▶ **EXERCISE**:
Give every numbered step heading in the eating primer below, in order.

▶ **PAGE TEXT**:
On this plan, it's important not to deprive yourself. If you're used to eating a whole chocolate bar every day, don't set a goal of eating no chocolate whatsoever. You'll miss it so much that you'll be tempted to binge. Plan on having perhaps two squares of chocolate a day, or a half a bar twice a week. If you suddenly feel you need to have chocolate you haven't planned for as part of your three meals and two snacks, stop for a moment and ask yourself,
What am I really hungry for? What do I want right now?
You might be surprised to see that when you ask yourself these questions, you will very likely not want that chocolate after all. The real answer will rarely be “a giant chocolate bar.”

Everyone is different—our blood types are different, our body shapes are different, our food preferences are different—and you may do better on one food plan than on another. However, what we people who feel too much have in common is that we use food to ground ourselves because
we have too much of our own feelings jumbled up with what we pick up from the environment.
For us, food needs to find its proper place in our lives, and the kind of food we eat matters a great deal.

How to Eat: A Primer

We all know how to eat: it's instinctual, really (well, maybe not eating artichoke leaves—that takes some training). What we don't know is how to eat healthfully. Crazy thought it may sound, I'm going to attempt to re-teach you how to eat.

Step One: Sit down.
We're all busy and on the go much of the time, but you can't eat mindfully if you're walking, standing over a sink, or driving.

Step Two. Make sure your food is contained.
As I said, don't worry about portion sizes for now. Just make sure that you're not eating from a big container or an overfilled plate with the intention of eating until you're no longer hungry, or you will eat more than you intend to eat. There was a fascinating study done on unsuspecting subjects who ate from a soup bowl that they didn't realize was being refilled from tubing underneath the bowl and table. Rather than listening to their hunger signals, they let their eyes tell them whether they needed to eat more.

If you were a member of the clean plate club as a child, and felt keenly that it was your personal obligation to make up for all those people starving over in some other country by listening to Mom and eating every morsel on your plate, you will have to let go of that old thinking and start listening to your body's signals about how much food to eat.

Step Three. Turn off the TV and other distractions.
Don't eat while talking on the phone, watching TV, or surfing the Internet. It will distract you from how much you are eating and whether what you're eating is what your body needs.

Step Four. Breathe and focus.

▶ **SUPPLIED MATERIAL**:
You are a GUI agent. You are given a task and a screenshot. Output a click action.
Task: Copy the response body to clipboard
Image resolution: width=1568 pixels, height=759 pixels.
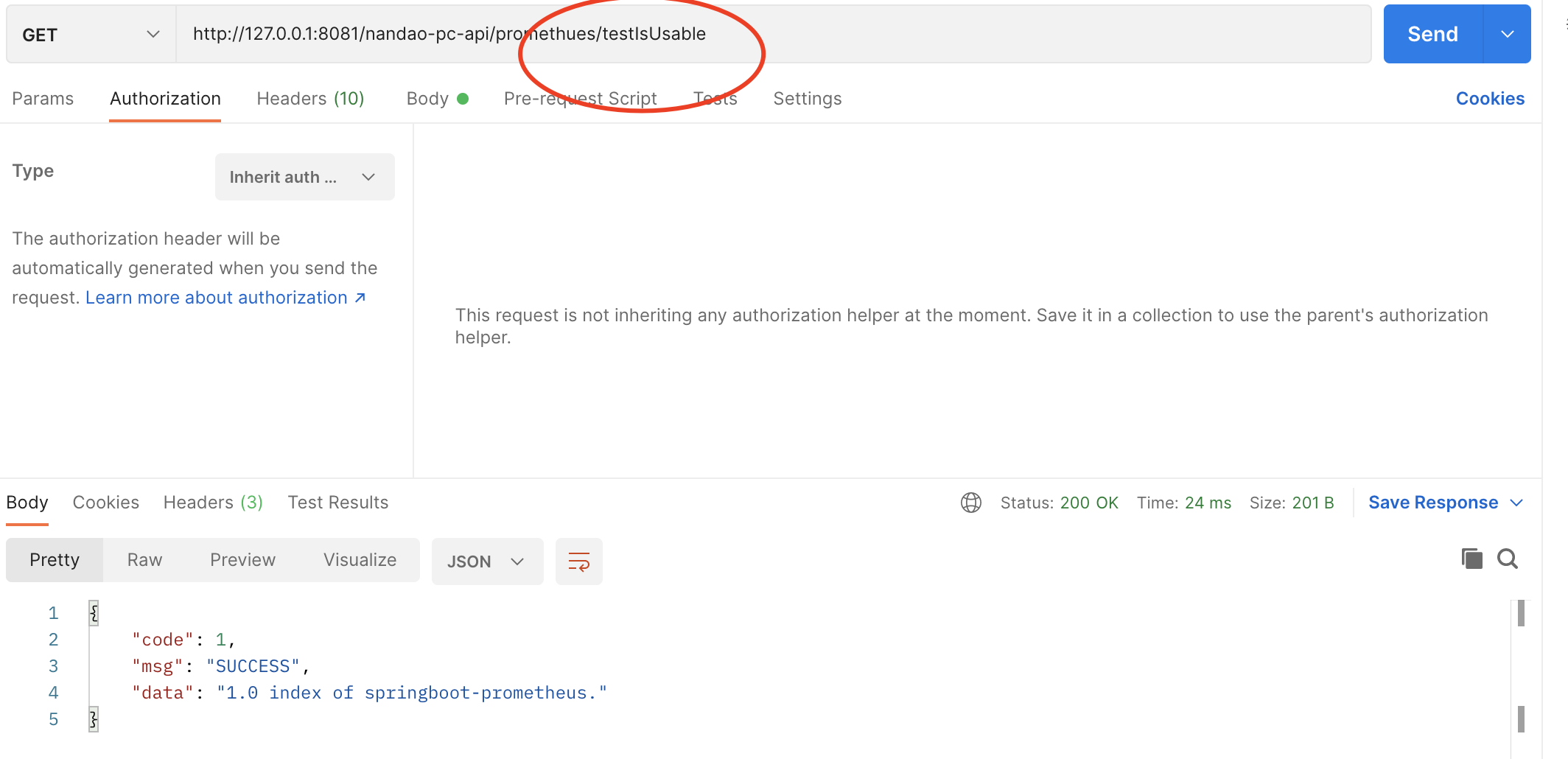click(1471, 559)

▶ **ANSWER BELOW**:
Step One: Sit down.
Step Two. Make sure your food is contained.
Step Three. Turn off the TV and other distractions.
Step Four. Breathe and focus.